*** EXTRACTED RECORDS Section Begins ***

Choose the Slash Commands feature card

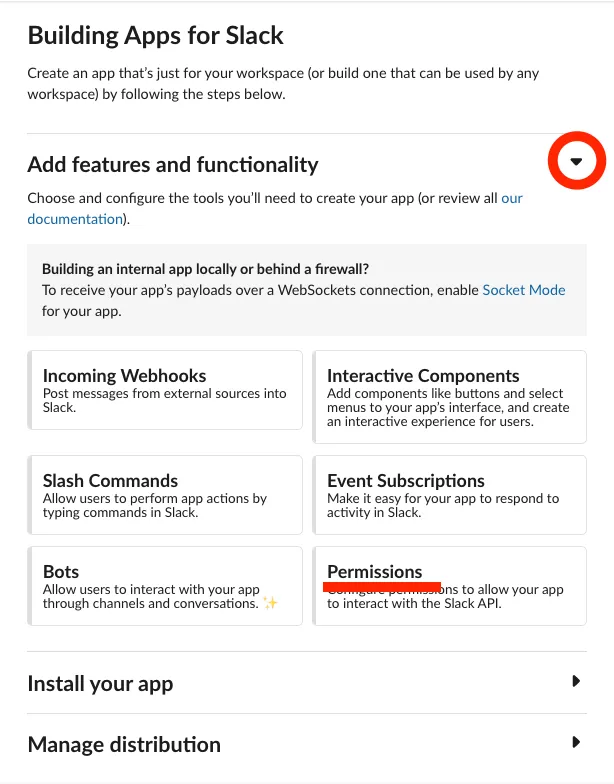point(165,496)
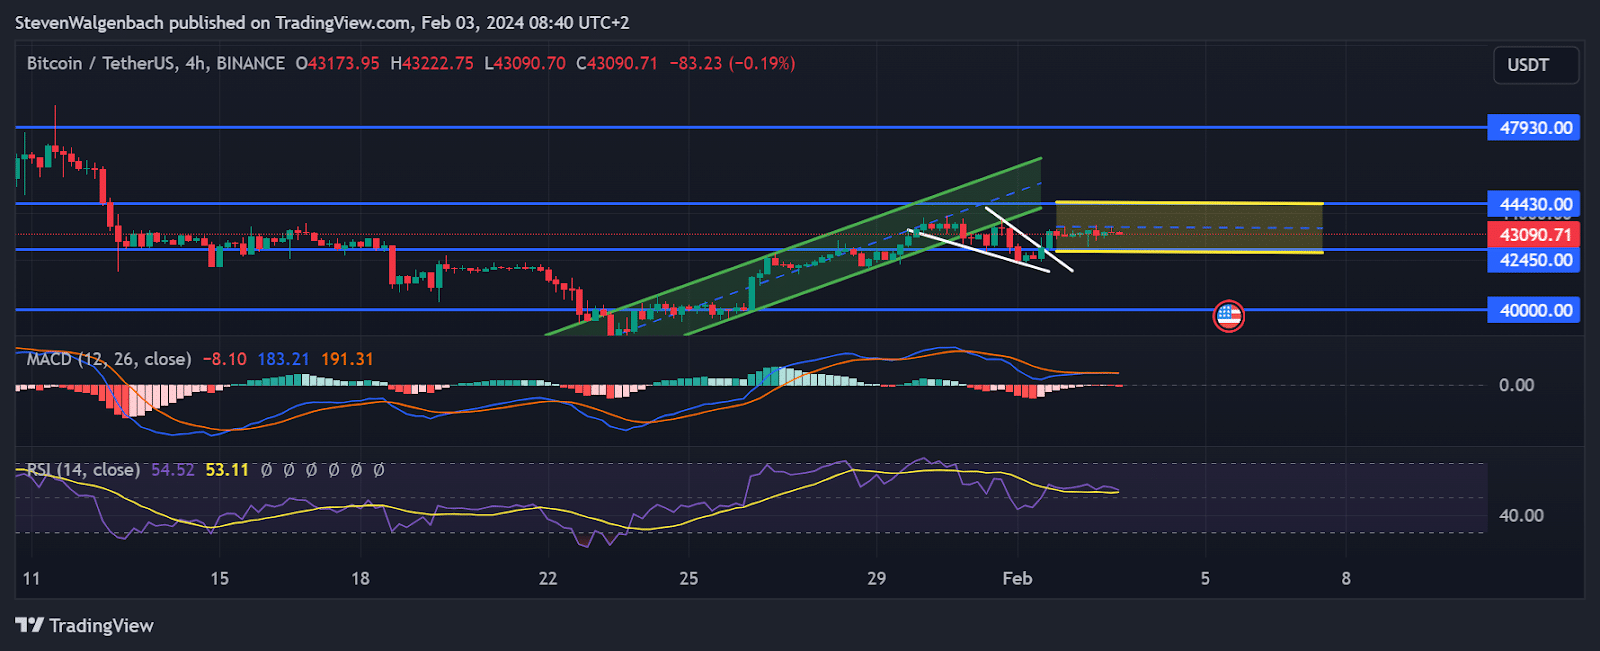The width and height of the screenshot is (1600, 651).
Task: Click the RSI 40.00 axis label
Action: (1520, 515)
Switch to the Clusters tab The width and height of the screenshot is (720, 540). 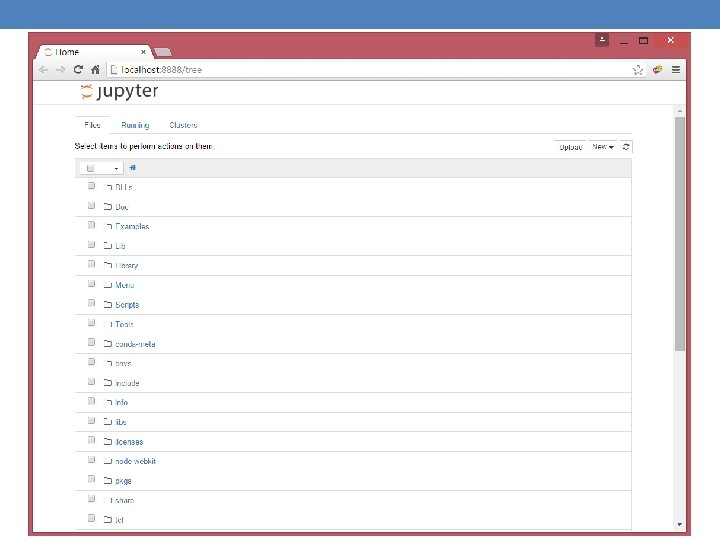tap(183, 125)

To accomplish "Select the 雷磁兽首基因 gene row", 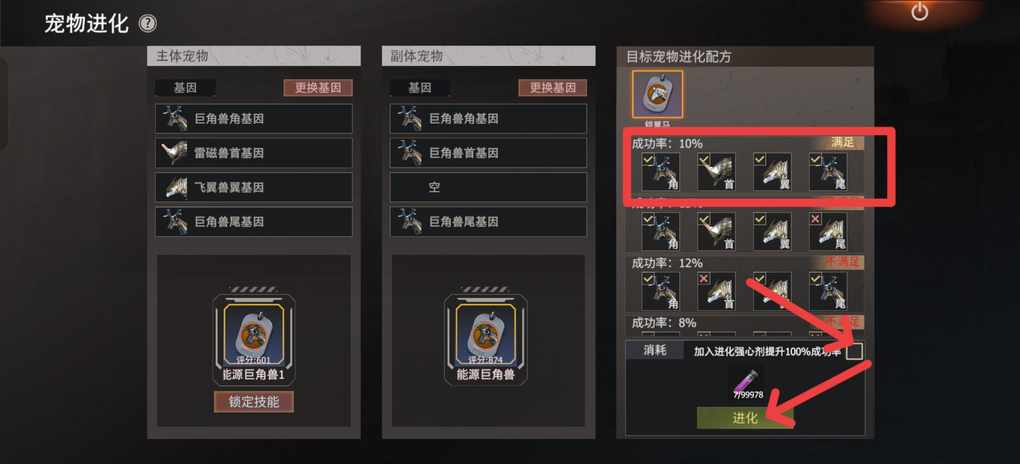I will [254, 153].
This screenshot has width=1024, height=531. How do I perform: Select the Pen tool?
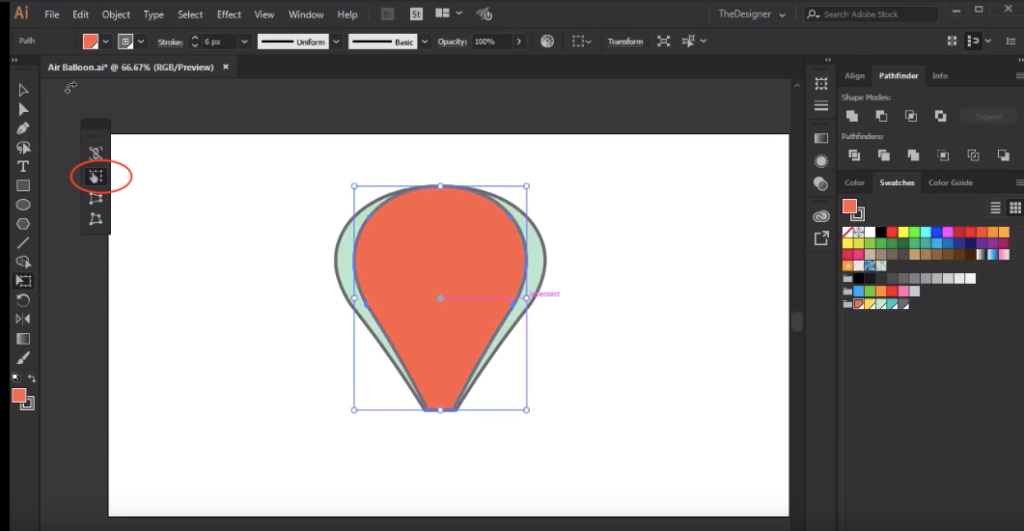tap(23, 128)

*** EXTRACTED RECORDS Section Ends ***

From the line with "This screenshot has" through the final line of the data above, copy everything exactly, both ends included, but not the pictures.

WRITTEN SOLUTION
This screenshot has width=1024, height=531. How do I perform: Select the Pen tool?
tap(23, 128)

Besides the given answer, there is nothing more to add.